Copying/Selecting RTL Text


#1

I’m not completely sure if it’s the case with all RTL Languages, but the only Reader that is able to correctly Select the RTL text (Persian/Farsi) is Foxit Reader (on the right):

but after Copying it misses a lot of characters, for example:

  • Half-Space Character (Ctrl+Shift+2):

نوشته‌هاي
is falsely copied as:
نوشتههاي

  • Guillemets & Parentheses:

«» & ()
are copied in the wrong direction as:
»« & )(

  • ِDiacritics:

ـَ , ـُ , ـِ , ـْ , ـّ , ـً , ـٌ , ـٍ ,
are completely misrepresented or copied as broken characters:
 etc.

Related: [Feature Request] Sort pages from right to left in Facing view
@Mahmoud

So far no Reader Supports this I’ve Tried Xodo (UWP), Adobe Reader and etc.
Does it have anything to do with the implementation of PDF format? since there no problem copying RTL from Web or Word Processors.
@kjk


#2

Very much down to the author product as to where the underlying characters are placed and in which order, SumatraPDF has a search R2L switch

Unfortunately I cant tell how accurate this capture is but the search order 1 2 3 seems correct


#3

If you’re talking about the “Right to left Reading order” context menu item from your screenshot, that is a general Windows feature introduced in Win7 IIRC.


#4

by “author product” u mean the word-processor/editor he has used?
and the corresponding editor’s PDF Export configurations?
Hence nothing can be done on the PDF Reader Front?


#5

I am the author of the lower document, I used windows print to generate the upper PDF you can see there is no problem with the selection which I can then paste back to my source.
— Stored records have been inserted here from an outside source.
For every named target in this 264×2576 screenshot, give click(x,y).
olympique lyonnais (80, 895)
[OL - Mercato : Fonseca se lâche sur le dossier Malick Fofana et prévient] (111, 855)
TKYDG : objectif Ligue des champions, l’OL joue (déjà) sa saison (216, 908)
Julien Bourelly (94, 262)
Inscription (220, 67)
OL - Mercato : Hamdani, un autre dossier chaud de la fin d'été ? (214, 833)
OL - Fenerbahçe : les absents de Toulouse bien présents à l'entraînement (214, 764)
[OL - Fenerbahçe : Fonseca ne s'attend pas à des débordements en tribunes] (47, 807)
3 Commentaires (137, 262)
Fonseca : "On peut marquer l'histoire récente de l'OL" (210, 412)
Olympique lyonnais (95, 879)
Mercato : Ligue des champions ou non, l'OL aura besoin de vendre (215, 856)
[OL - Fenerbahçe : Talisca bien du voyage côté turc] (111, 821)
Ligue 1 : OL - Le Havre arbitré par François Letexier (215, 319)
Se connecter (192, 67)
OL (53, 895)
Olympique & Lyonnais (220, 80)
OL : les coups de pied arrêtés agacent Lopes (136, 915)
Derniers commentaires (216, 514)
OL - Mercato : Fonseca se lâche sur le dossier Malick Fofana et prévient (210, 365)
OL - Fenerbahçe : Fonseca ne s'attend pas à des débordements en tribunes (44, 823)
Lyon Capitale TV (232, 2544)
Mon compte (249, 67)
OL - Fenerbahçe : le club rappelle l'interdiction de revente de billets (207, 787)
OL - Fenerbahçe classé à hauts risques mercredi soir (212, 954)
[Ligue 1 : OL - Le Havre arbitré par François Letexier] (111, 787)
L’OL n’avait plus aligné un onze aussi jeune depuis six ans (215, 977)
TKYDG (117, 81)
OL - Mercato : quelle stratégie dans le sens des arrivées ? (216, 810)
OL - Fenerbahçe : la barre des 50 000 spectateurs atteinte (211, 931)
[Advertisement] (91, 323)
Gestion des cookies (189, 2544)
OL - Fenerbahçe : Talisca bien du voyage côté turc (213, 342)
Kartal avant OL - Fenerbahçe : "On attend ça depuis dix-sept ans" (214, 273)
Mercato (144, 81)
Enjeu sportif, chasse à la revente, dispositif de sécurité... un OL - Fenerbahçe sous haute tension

My cycle has a problem in where I accepted the copy since it is partially truncated.That is a difficulty caused by me since I work L2R If I had selected from the R2L start and gone left the result would have been better. However I have to concede I can’t capture first character of each line reliably, unless I "Select the whole page"


#6

looks like Arabic works fine, but I have many Persian Instances,in which words&letters are missed by copying even a 6-7 word sentence, shall I provide the samples/screenshots?

Firefox’s PDF reader seems to handle this slightly better so far…


#7

Best place to raise this with links to sample files is https://github.com/sumatrapdfreader/sumatrapdf/issues


#8

sure but I believe haven’t got to the core of the issue now, and there seems to be a lot of unnoticed issues floating over there.
that’s why I post here first.